Sickle cell patients should not receive carbonic anhydrase inhibitors as they can lead to increased sickling and blockage of the trabecular meshwork with resultant elevated intraocular pressures. Because of the possiblility of sickling, patients with sickle cell disease are at increased risk of increased ocular pressure and significant vision loss, and should be monitored closely or admitted. Patients with sickle cell disease are also more susceptible to elevated intraocular pressures (ie- 24mm Hg as opposed to 50mm in patients without hemoglobinopathy). Because of this they are at increased risk of ischemic damage, and are also at increased risk of re-bleeding, both of which can contribute to increased vision loss.

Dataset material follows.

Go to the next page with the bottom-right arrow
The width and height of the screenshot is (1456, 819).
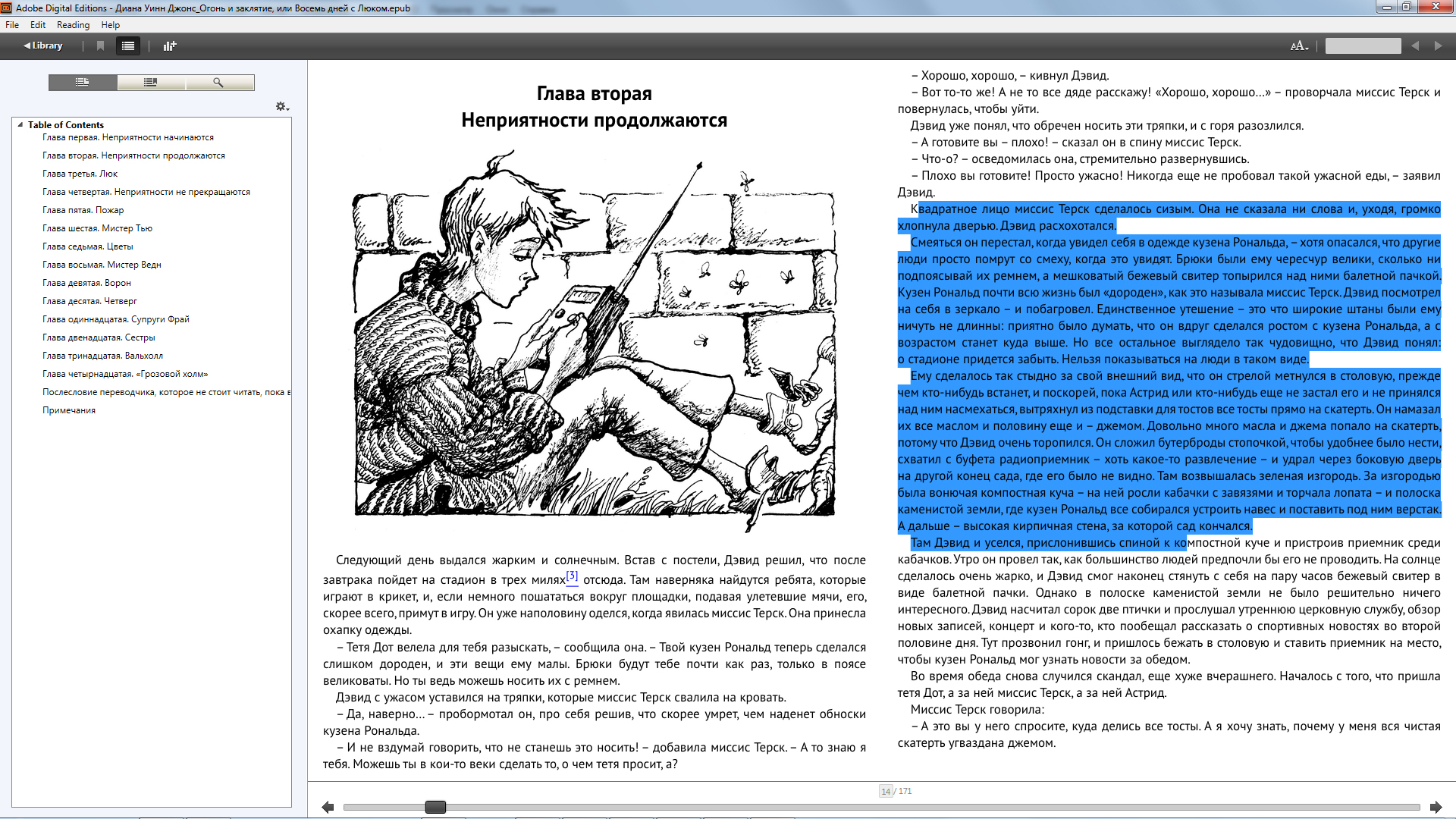(1436, 807)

It is also important to remember to question patients about personal or family histories of other blood dyscrasias and to check a CBC, PT/PTT/INR on these patients. Those with increased bleeding tendencies (i.e. – hemophilia) may need treatment to normalize their clotting capabilities, as increased bleeding can put them at risk for complications such as glaucoma and vision loss. Hyphemas can also occur secondary to retinoblastoma or melanoma of the iris and so cancer should remain in the differential as well, especially if there is no traumatic cause of the hyphema. This is especially important since hyphemas, in the absence of significant trauma, can be a symptom of ocular cancers or abuse in young children.
The most common complication of hyphemas is a re-bleed. This typically occurs 3-5 days after the initial bleed and can happen in up to 30% of patients. With a re-bleed there is increased risk for visual loss and elevations of intraocular pressure, sometimes so much that these patients require surgical washout of the hyphema. Usually patients whose hyphema occupies 1/3 or less of the anterior chamber are at lower risk of this complication, and often have resolution of their hyphema in 4-5 days. Patients are at increased risk of a rebleed if their visual acuity is < 20/200; have a hyphema that occupies more than 1/3 of the anterior chamber, are delayed > 1 day in seeking medical attention, or have elevated intraocular pressures on exam.

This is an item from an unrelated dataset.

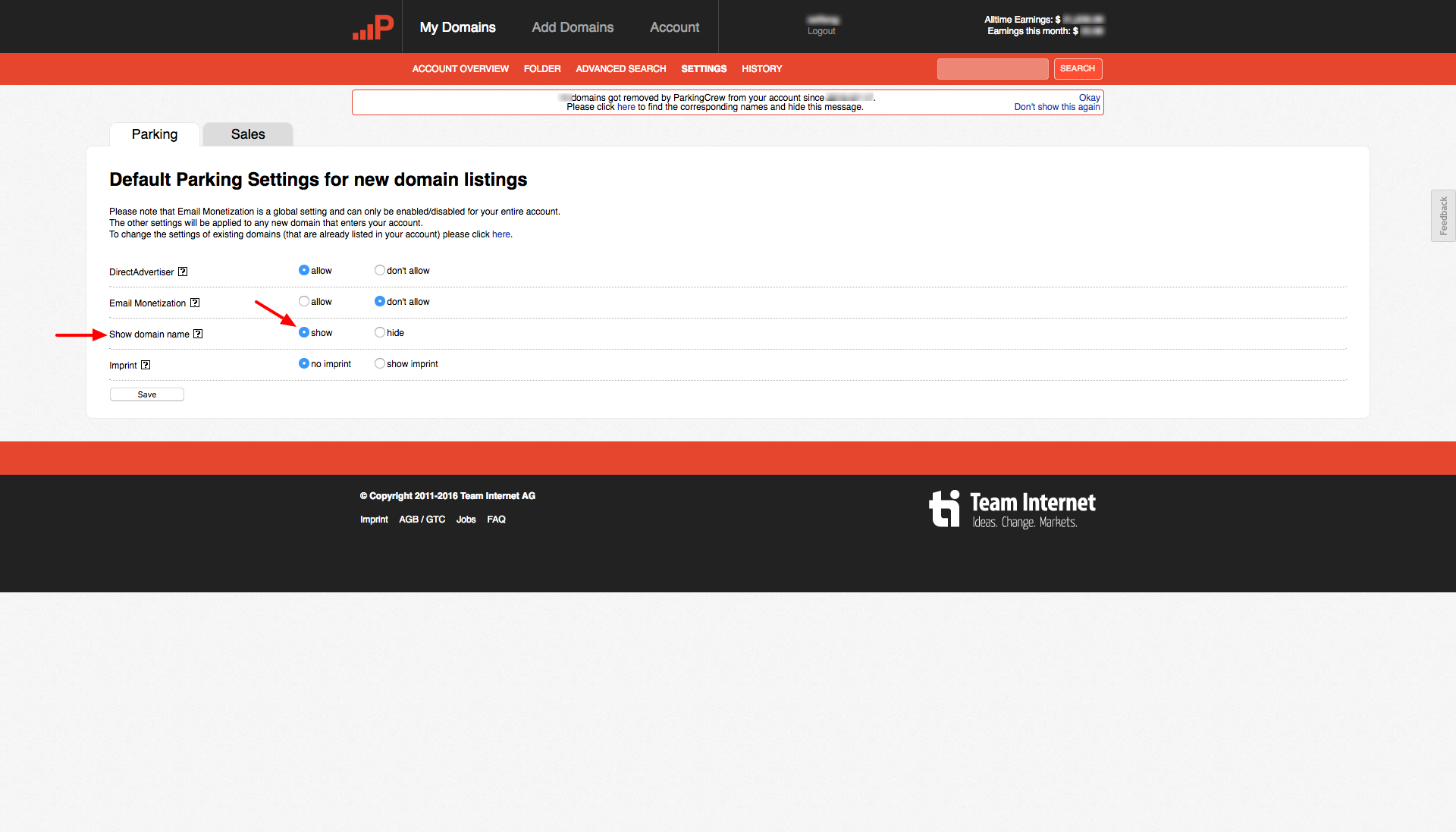1456x832 pixels.
Task: Click the Imprint setting help icon
Action: point(146,365)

Other complications include elevated intraocular pressure/glaucoma from blockage of the trabecular meshwork, corneal blood staining, and formation of synechia. It is important to instruct patients not to lay flat, to keep the head of their bed >45 degrees, and to avoid video games, reading or other activities with frequent eye movement as this can put them at risk for increased complications (such as glaucoma). Patients should have follow up arranged with opthamology prior to their discharge and should return to the ED should they notice decreased vision or increased pain.